RecipeBeta: Dark Rye Flatbread / Pita (make this!)

Abstract: Beta recipes are my own experiments that I've only tried once. Usually palatable, they often could be better with a little tweaking - So please do, and let me know what works!

I just turned out a slab of corned beef, but I'm craving some flatbread. To bring together what I've got and what I want, I decided to tinker with my favorite pita recipe and attempt a dark rye flatbread. Wrap a soft pillowy disc of this whole grain-studded lovely around that big pile of thinly-sliced brisket, and pass the kraut!

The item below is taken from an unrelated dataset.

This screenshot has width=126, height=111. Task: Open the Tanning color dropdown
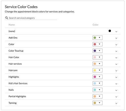[x=98, y=103]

Purpose: This last week, I decided to finally do something with that brisket that was staring me down every time I opened the freezer, so I tried my hand at homemade corned beef. While the breast of beef brined, I started contemplating ways I'd be eating the leftovers. As I love a good sandwich, the obvious choice was a Reuben; but I'd been looking for an excuse to bake some flatbread. So really, I suppose what I was craving was akin to a Reuben-style gyro, which is totally feasible if I can produce a decent rye flatbread. The recipe and methods I use for Arabic Flatbread/Pita have been documented and tested exhaustively, so it really became a question of whether or not I could substitute enough stuff in my base recipe to get the flavors and textures of a dark rye (and perhaps play in pumpernickel territory without getting too fussy).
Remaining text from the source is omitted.